Pompeo, however, repeatedly cited the group to attack Hillary Clinton during the campaign, a CNN KFile review of his tweets and media appearances shows. He claimed the emails were proof of DNC collusion against Bernie Sanders, and cited emails released by the group to argue that Democrats should call on Hillary Clinton to drop out of the presidential race.
In an appearance on Fox Business during the Democratic National Convention in July, Pompeo dismissed the Clinton campaign's concerns at the time that Russia was behind WikiLeaks release of the hacked emails.
"Well, it's classic Clinton, right? When you find out you got a problem, you deflect, you deny," Pompeo said. "You create a contretemp where there really is none. Frankly, it's pretty clear who invited the Russians to do damage to America, and it was Hillary Clinton. She put classified information on a private server, inviting the Chinese, the Iranians, the Russians, all have access to it. I hope they didn't get it, but even the former director of the CIA said he thinks they probably did. So, the person who's put American national security risk isn't Donald Trump, it's Hillary Clinton."

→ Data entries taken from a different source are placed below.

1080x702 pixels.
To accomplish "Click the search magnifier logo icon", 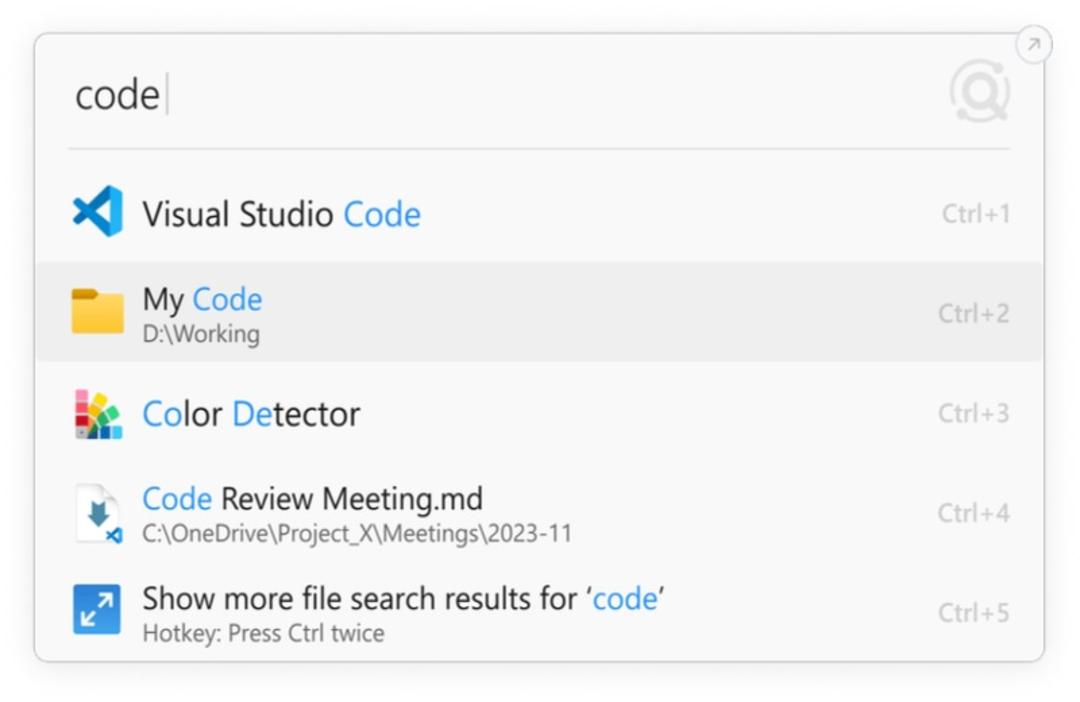I will pos(979,92).
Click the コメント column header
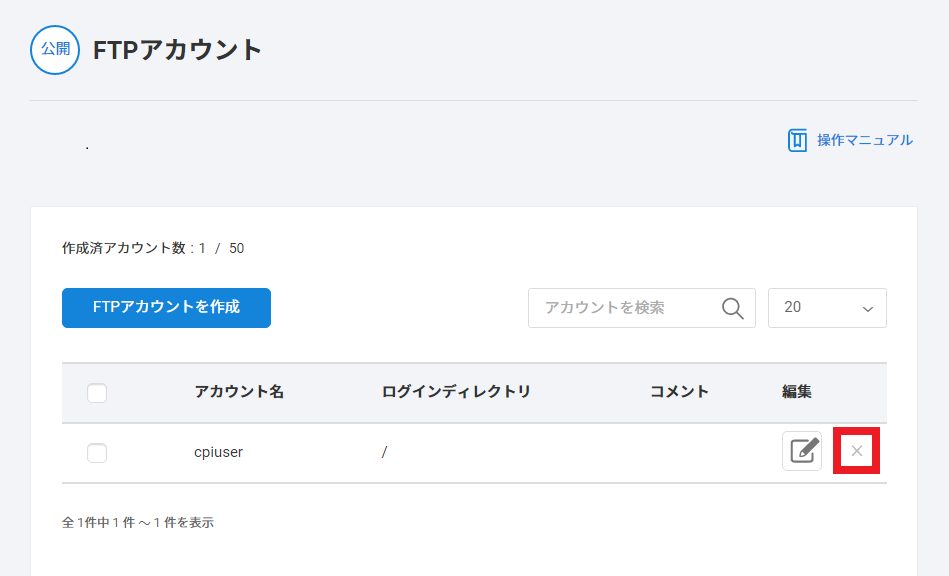949x576 pixels. click(x=679, y=392)
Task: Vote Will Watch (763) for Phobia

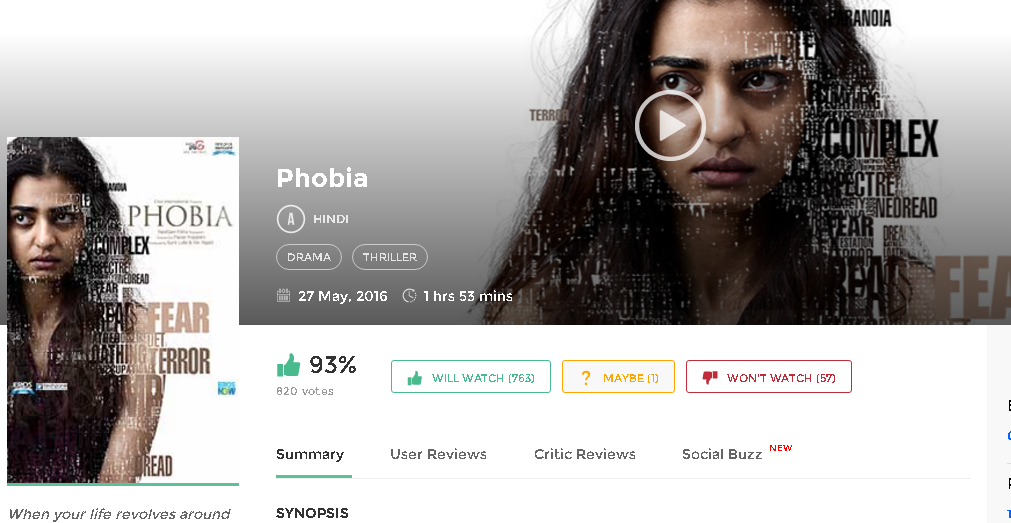Action: pos(471,377)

That same week, Pompeo told the Washington Examiner that the emails released by WikiLeaks showed that President Obama and Clinton colluded against Democratic candidate Bernie Sanders.
"We can now see the fix was in for President Obama and Secretary Clinton to make sure that Bernie Sanders would never be elected. That's embarrassing to many Democrats, so they're flailing about trying to find separate storyline to deflect from the true substance of what was in those emails," he said.

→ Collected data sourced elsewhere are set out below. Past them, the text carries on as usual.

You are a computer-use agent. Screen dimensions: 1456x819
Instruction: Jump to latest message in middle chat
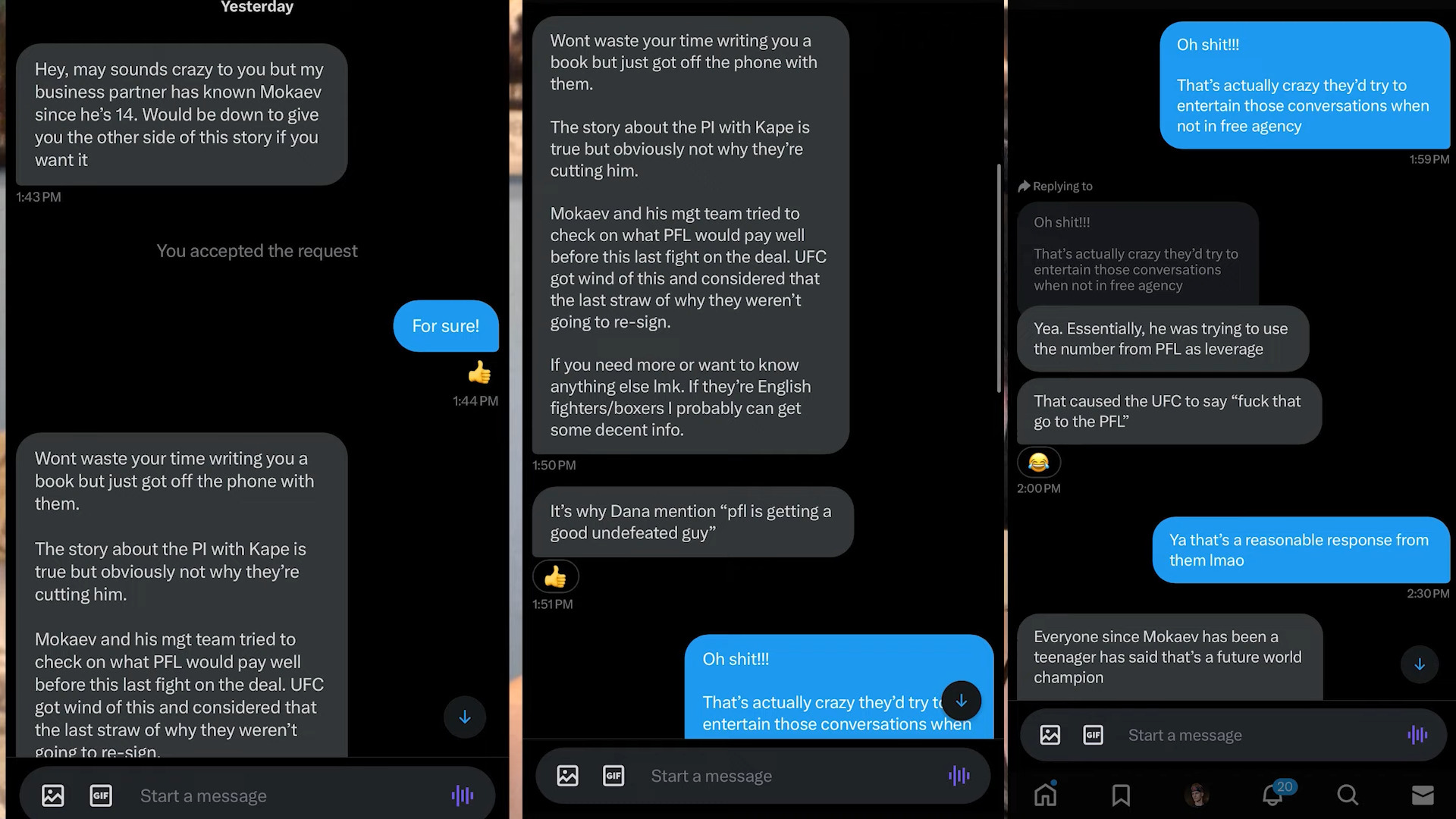(x=961, y=701)
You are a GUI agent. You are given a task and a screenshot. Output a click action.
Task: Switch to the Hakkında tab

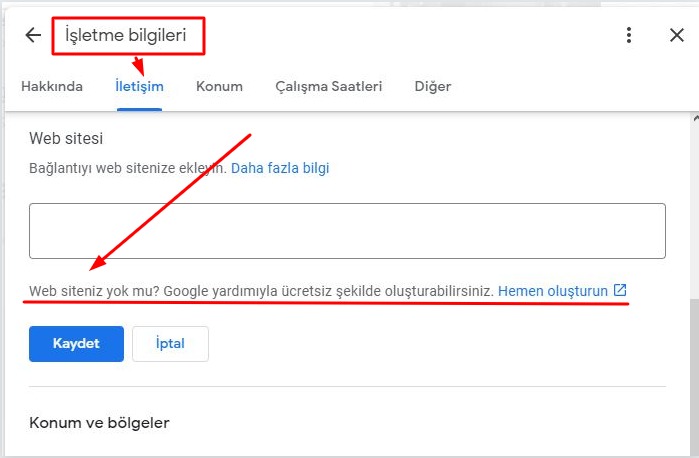[x=51, y=86]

When WikiLeaks released Clinton campaign chair John Podesta's emails in October of 2016, Pompeo sent five tweets citing the revelations from the emails to attack Clinton and also mentioned the emails in media appearances.
".@HillaryClinton team emailed anti-Catholic bigotry & said evangelicals are even worse. She must explain how thats okay & disavow," Pompeo wrote in one tweet on October 19, referencing an email exchange released by WikiLeaks showing top Clinton aides making critical comments about Catholics and evangelicals.
Pompeo also seized on an email containing excerpts of Clinton's paid speeches, tweeting on October 26: ".@HillaryClinton said in a private speech that she wants open borders. This may work in Brazilian boardrooms, but is bad for Kansas families."
One tweet from Pompeo previewed an upcoming Fox appearance to discuss "newly released emails of @HillaryClinton & her cronies." Pompeo noted during the appearance that "what you see in these emails is the people closest to Hillary Clinton don't trust her either." Pompeo made similar comments speaking with local Fox affiliate in Kansas.
In October, Pompeo was quoted by the Wichita Eagle as citing the emails about Catholics to argue that Democrats should call on Clinton to withdraw from the presidential race.
A spokesperson for the CIA pointed CNN's KFile to a written response Pompeo sent to Sen. Angus King following his confirmation hearing.
"The tweet I sent in July 2016 was not meant as an endorsement of Wikileaks or its practices, but rather remarked on the content of the material now in the public domain," he wrote. "I understand the concern over the tweet' s reference to Wikileaks, given how disclosures by Wikileaks have targeted American institutions and democracy. The tweet was sent in reference to political issues in the middle of a hard-fought campaign. Based on additional briefings and information, including the reports released by the Intelligence Community, I now have a much deeper understanding of Wikileaks and its harmful activities."